Sensors -- This is a work in progress: feel free to add to me!

Sensors are devices that measure items. You have sensors, I have sensors, computers have sensors, and our robot has sensors.

Examples of Sensors

• People
  • Eyes for balance and perceiving the world
  • Ears for sound and balance
  • Temperature (touching a hot cup of tea)
  • Noise for smell
  • Try and think of some more!
• A Computer
  • Temperature sensors to not overheat
  • Encoders to measure speed of fans
  • Mouse
  • Keyboard
  • Disk Reader
  • Hard-Drive head
• Our Robot post FRC Stronghold
  • Gyroscope // measures rate of turn
  • Accelerator // measures change in velocity (speed)
  • Encoder (measures movement. ex rotations of wheels)
  • Lots of current meters // for each gate on the PDP.
  • Batter Voltage
  • Camera(s)

All of these sensors are extremely valuable; Without them we could not find food.

Without them our computers would burn up or be forced to run much slower.

Sensors are amazing but they all have limitations. Let's go through some of them.

Short-Comings of Sensors

People

• Sea sickness plagues some ppl due to a miss alignment of our ears and eyes perception of our balance
• Our eyes + brain struggle to interpret this image

Robot

Gyro

Because this device measures rate of turning, we can not directly measure total rotation. To solve how we can measure this, let us look at measuring how far we drive. Imagine you are driving on a highway at 65mph for 3 hrs. And then you instantly get off the highway and drive on a side road for 1 hour at 10 mph.

You will have gone 65 miles / hr * 3 hr or 195 miles on the highway. Lets call this leg 0.
You will have gone 10 miles / hr * 1 hr or 10 miles on the side road. Lets call this leg 1.

In total you will have gone 205 miles.

Measuring total rotation from a gyro is very similar. Imagine that we can only measure our rate of turning every second. We can make the assumption that we are turning at the same rate for 1 whole second and then we can calculate how far we have turned in each leg of our journey.

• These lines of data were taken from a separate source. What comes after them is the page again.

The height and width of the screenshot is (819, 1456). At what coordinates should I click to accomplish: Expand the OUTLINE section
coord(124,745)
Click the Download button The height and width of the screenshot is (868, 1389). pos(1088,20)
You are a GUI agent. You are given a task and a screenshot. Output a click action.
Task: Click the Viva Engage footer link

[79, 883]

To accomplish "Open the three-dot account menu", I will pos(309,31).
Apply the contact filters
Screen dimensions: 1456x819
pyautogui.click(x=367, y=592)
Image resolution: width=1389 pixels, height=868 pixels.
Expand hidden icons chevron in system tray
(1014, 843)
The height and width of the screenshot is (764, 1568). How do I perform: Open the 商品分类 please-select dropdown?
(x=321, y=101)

This is susceptible to high frequency noise. Imagine we are rotating back and forth. If we only measure every second it is not unreasonable that we will only measure when we are turning right. Our guessing algorithm would then think we have turned right when in reality we are just oscillating back and forth.

We can solve this issue by sampling our rate of turning a very high rate.

This is what our robot does. This is not immune to drift, but it provides a fairly good approximation of our yaw.

• Accelerometer
• Encoder
• Camera

NOTES:

• Think about finding and adding the time where a lady bug crawled over a camera used for space ship monitoring and everyone got really confused.
• Talk about how Gyro measures rate of turning not the integral of that (MATH E-16?)